GASFLOW-MPI is a widely used scalable computational fluid dynamics numerical tool to simulate the fluid turbulence behavior, combustion dynamics, and other related thermal-hydraulic phenomena in nuclear power plant containment. An efficient scalable linear solver for the large-scale pressure equation is one of the key issues to ensure the computational efficiency of GASFLOW-MPI. Several advanced Krylov subspace methods and scalable preconditioning methods are compared and analyzed to improve the computational performance. With the help of the powerful computational capability, the large eddy simulation turbulent model is used to resolve more detailed turbulent behaviors.
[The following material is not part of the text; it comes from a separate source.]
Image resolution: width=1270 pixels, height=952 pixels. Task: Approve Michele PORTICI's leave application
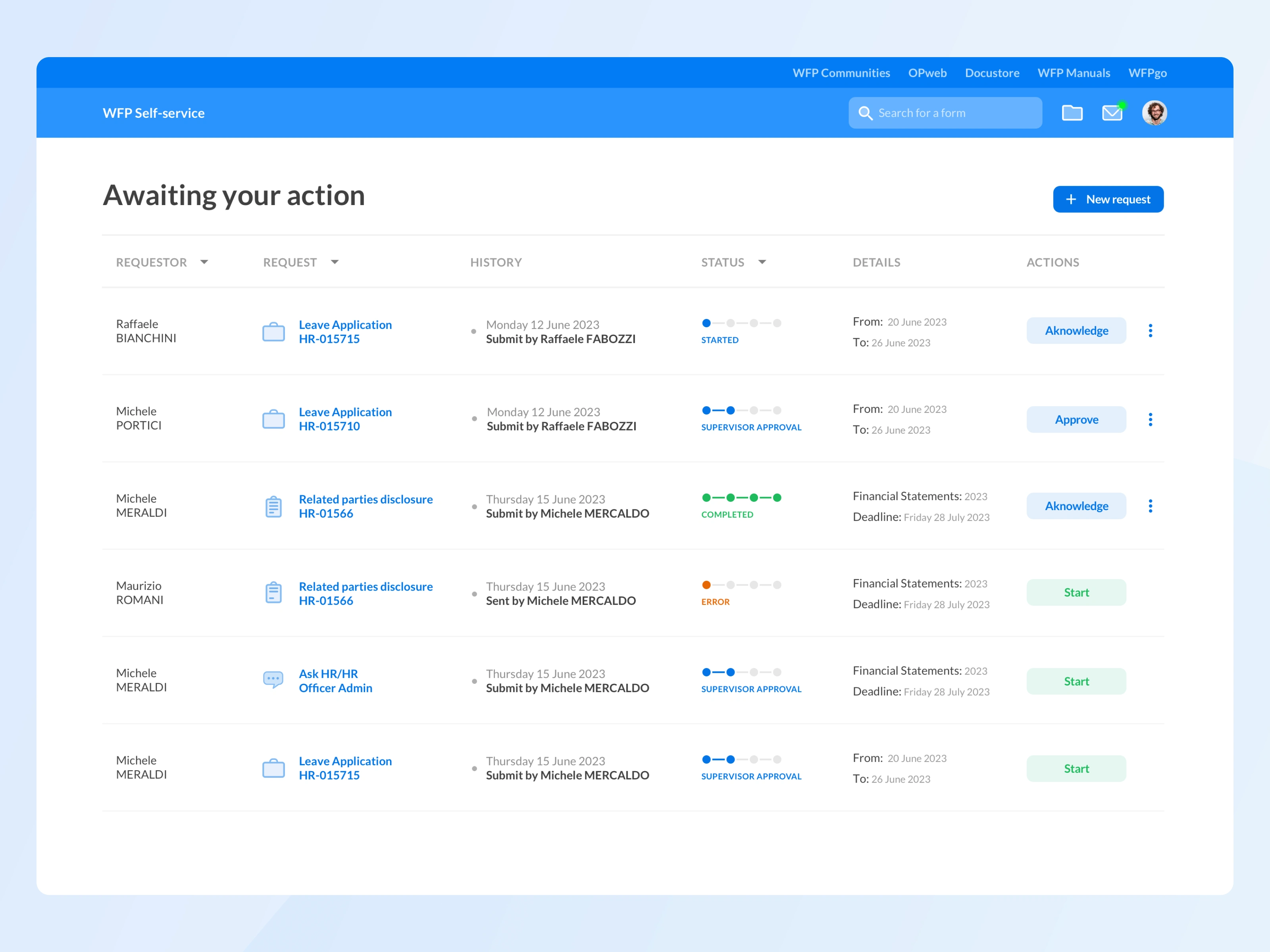[x=1076, y=420]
A backward-facing step flow is performed to study the free shear layer, the recirculation region, and the boundary layer, which is widespread in many scientific and engineering applications. Numerical results are compared with the experimental data in the literature and the direct numerical simulation results by GASFLOW-MPI. Both time-averaged velocity profile and turbulent intensity are well consistent with the experimental data and direct numerical simulation result. Furthermore, the frequency spectrum is presented and a -5/3 energy decay is observed for a wide range of frequencies, satisfying the turbulent energy spectrum theory. Parallel scaling tests are also implemented on the KIT/IKET cluster and a linear scaling is realized for GASFLOW-MPI.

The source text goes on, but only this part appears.